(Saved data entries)
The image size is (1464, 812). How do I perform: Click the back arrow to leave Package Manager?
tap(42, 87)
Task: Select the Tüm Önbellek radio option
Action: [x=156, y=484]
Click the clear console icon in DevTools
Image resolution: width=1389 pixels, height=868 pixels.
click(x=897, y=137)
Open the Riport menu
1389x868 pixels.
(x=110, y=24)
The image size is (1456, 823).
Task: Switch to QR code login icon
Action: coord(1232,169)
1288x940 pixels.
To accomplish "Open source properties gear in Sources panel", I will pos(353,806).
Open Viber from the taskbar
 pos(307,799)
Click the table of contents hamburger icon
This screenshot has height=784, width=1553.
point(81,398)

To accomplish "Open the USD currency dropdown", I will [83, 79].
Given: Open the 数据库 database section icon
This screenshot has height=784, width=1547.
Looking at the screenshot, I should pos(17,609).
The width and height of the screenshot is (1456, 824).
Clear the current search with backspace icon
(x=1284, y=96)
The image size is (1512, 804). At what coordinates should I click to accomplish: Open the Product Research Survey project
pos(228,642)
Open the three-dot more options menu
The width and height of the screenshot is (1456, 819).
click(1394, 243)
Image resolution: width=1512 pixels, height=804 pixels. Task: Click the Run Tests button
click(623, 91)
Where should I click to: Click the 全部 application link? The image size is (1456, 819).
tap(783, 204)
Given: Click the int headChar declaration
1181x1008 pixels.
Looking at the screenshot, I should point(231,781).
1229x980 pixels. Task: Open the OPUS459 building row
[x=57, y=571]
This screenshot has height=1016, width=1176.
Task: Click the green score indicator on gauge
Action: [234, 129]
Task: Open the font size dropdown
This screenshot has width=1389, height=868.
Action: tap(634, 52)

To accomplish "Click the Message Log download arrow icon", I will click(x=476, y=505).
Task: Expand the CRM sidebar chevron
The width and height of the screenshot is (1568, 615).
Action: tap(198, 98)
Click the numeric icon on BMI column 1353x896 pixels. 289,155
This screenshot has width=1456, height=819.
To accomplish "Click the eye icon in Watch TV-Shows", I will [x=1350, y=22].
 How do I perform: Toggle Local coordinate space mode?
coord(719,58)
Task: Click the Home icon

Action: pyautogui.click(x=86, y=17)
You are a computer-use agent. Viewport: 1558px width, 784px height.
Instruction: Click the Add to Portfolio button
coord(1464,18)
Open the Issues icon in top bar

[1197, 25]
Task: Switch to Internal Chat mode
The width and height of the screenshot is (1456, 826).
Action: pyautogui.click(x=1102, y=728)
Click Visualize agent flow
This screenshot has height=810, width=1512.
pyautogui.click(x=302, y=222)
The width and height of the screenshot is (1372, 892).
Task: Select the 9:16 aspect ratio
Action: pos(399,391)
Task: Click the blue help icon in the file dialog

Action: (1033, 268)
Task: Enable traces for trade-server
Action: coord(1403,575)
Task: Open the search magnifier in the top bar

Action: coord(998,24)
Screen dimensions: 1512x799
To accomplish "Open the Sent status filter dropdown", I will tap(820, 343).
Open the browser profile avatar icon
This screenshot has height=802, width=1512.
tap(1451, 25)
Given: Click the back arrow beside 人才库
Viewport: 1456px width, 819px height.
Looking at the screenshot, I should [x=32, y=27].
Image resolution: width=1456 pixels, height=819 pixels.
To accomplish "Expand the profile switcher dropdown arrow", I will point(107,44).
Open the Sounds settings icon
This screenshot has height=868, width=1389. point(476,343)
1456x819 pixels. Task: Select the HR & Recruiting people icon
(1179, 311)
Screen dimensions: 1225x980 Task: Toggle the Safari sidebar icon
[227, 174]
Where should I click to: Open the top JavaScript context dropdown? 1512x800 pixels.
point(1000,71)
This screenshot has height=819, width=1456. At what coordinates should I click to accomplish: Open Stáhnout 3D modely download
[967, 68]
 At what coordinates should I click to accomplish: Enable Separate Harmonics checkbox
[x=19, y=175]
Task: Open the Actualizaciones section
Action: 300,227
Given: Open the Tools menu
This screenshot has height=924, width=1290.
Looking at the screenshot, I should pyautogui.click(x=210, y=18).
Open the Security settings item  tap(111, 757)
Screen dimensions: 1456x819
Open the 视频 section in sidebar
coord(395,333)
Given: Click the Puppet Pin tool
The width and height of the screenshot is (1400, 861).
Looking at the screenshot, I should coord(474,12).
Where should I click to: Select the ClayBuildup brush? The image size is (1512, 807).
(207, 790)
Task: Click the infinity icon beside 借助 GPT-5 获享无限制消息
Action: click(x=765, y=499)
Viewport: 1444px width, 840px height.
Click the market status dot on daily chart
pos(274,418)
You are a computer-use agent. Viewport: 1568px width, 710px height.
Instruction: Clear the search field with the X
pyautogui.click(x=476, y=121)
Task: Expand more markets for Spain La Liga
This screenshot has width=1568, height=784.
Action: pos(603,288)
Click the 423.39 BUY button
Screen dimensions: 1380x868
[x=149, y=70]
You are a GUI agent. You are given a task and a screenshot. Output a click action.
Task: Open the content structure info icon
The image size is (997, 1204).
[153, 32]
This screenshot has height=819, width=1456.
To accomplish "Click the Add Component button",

* Work to be completed
A single figure is the whole answer here: the number of lines in the records above that include "computer".

* Completed exercise
2